→ Recorded data

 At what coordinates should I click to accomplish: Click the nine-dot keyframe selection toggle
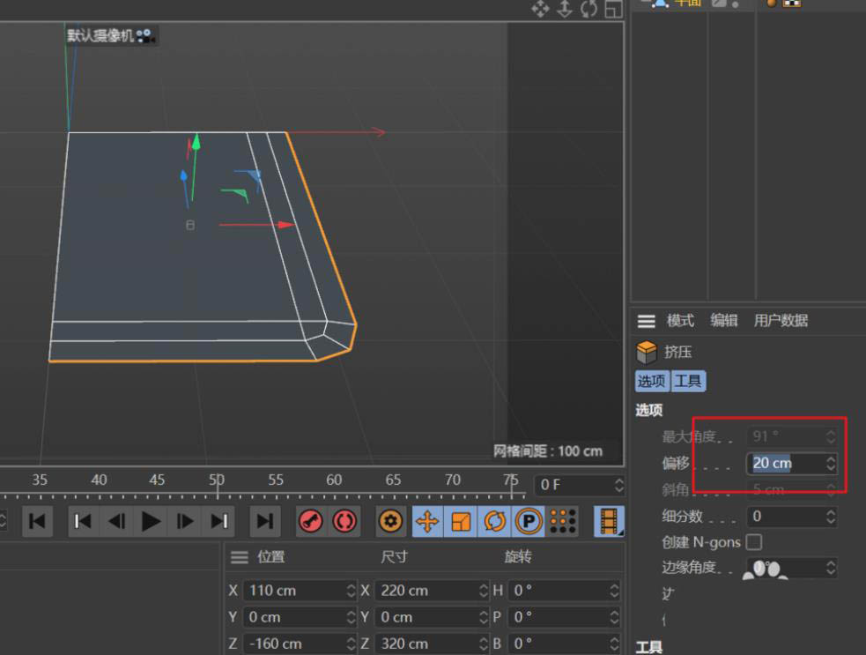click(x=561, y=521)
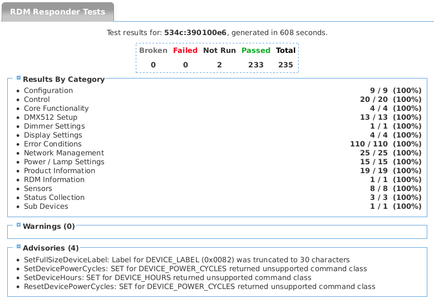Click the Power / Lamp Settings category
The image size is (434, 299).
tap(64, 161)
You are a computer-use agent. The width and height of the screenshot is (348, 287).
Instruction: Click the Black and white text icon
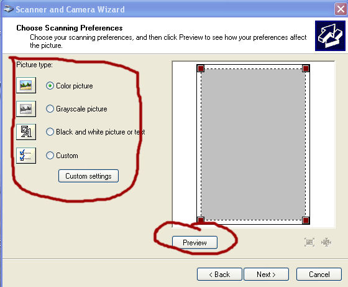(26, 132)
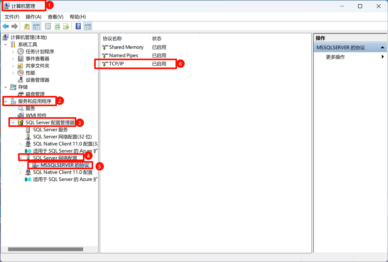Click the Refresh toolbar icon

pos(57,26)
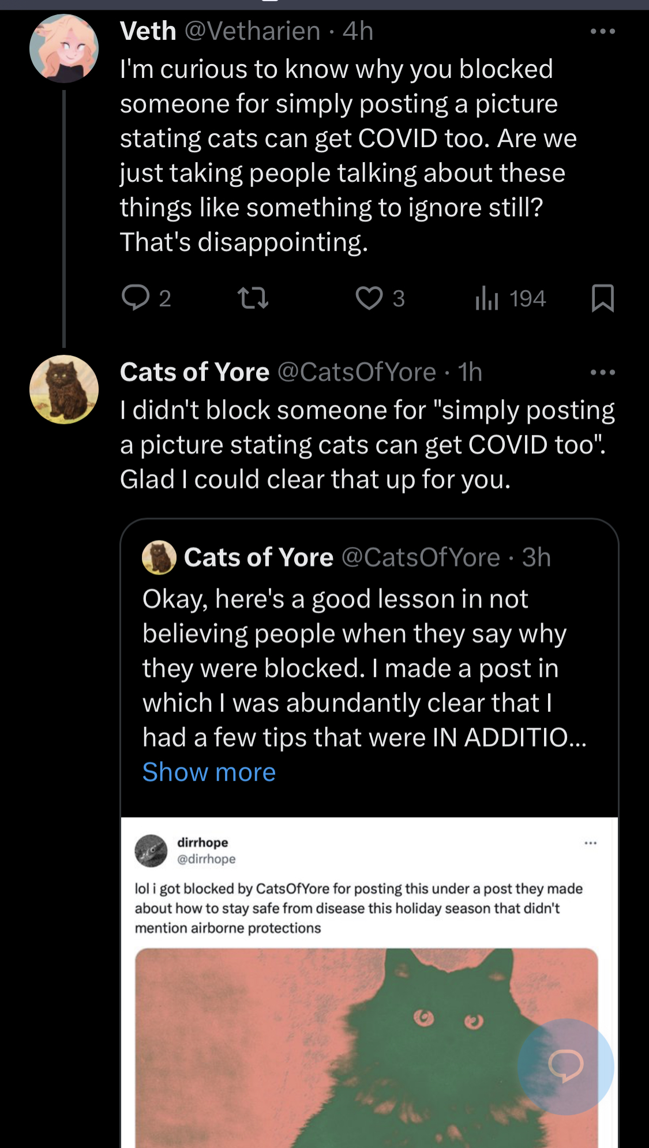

→ Task requirements
What is needed is an exact transcription of the lines from the one containing "Instruction: Click the" through the last line of the records above, both included, with no pictures.

→ Answer to the exercise
Instruction: Click the Black and white text icon
(26, 132)
Click the Refresh toolbar icon

pos(57,26)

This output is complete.